Is that the analogy you're choosing? I'm not sure much of a wealth gap exists in software in general. In many ways software is the most egalitarian product in history, since it costs nothing to copy it. Sure, not everyone can afford a $60 game, but there are no $6,000 games.

I think a better analogy (or perhaps a more specific one, since you did mention "web services") would be computing services, i.e. rich startups with hundreds of thousands in credits and funding vs. single bootstrapped founder with a little bit of cash.

> In many ways software is the most egalitarian product in history,

Indeed, and that's kind of my point. Even in the most egalitarian product in history, a bit of a wealth gap exists. It's inescapable. That $60 game may not cost $6,000, but it won't run on cheap hardware. And it'll probably depend on a good, high speed Internet connection to acquire in the first place...

Current AI is either relatively low cost but centralized, or very expensive to run locally. I believe AI will be more egalitarian than software in general (as Stanford Alpaca showed), if a lot of work is done to make inference at the edge practical.

The open community shouldn't lose sight of this.

§ TO DO:
Extend the discussion about the wealth gap in software and AI, picking up after its final line. The data that comes next has no connection to the text above.

§ SUPPLIED MATERIAL:
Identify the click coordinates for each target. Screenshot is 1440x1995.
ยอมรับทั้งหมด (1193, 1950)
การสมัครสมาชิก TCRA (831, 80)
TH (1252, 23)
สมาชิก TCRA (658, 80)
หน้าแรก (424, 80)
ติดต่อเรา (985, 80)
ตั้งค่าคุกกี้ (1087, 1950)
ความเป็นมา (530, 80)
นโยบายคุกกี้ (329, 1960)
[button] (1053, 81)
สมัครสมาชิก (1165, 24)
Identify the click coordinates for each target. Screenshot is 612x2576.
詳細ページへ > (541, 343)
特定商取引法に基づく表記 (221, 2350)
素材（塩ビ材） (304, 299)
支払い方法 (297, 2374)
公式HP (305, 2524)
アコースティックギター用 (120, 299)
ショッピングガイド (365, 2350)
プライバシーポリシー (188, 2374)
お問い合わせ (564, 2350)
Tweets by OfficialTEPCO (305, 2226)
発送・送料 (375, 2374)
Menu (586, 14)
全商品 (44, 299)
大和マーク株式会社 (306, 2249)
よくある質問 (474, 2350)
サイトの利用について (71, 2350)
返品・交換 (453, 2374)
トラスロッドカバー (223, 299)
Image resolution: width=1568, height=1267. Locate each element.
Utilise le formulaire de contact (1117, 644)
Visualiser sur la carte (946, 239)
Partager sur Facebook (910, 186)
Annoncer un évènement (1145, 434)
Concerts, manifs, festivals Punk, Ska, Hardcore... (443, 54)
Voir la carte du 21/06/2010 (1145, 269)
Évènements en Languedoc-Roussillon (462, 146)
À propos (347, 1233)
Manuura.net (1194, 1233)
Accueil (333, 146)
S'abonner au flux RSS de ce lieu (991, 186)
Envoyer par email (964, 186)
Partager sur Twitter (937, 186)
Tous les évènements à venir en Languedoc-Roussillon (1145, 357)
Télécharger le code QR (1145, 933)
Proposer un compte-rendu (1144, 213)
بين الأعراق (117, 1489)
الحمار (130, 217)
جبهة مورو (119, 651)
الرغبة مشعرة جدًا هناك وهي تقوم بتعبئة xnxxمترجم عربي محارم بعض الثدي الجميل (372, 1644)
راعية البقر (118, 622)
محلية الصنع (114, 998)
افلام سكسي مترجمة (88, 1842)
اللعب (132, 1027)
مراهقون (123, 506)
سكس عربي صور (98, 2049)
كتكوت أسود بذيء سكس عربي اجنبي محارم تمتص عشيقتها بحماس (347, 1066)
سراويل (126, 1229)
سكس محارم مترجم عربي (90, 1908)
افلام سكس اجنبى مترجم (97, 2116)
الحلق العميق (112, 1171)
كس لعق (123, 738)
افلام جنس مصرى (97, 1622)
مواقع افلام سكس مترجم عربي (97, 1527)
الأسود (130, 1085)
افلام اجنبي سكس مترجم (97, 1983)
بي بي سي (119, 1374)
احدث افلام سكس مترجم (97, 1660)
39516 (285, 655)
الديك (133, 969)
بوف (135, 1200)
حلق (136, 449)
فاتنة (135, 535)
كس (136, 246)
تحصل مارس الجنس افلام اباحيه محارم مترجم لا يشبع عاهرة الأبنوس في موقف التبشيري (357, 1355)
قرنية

§ OUTPUT OF THE EXERCISE:
Yeah, I think the underlying theme here is that there is a wealth gap in early adoption of new technology. Nowadays you can buy a Chromebook for $200, but in the late 1990s you'd be lucky to get a computer for under $2000. That led to wealthier kids getting earlier access to computers, which gave them an advantage in early development as compared to their peers who never had the same opportunities. I agree we'll probably see a similar curve with AI.

It's probably worth anticipating and finding a way to mitigate it. In the early days of computers and the internet, schools and libraries had computer labs that were a decent equalizer for kids who didn't have them at home. Maybe we should be thinking about how to make early AI similarly accessible.

A 200 and 2000 computer has power difference of a few times for example for gaming. And that is single machine where scaling is hard. With AI you can and actually have to throw more resources at.
Select few will pay for premium access, many or most will "pay" with their data.

Trading your private info for societal gain is a proven model, it'll now extend to your..voice patterns?, and so on.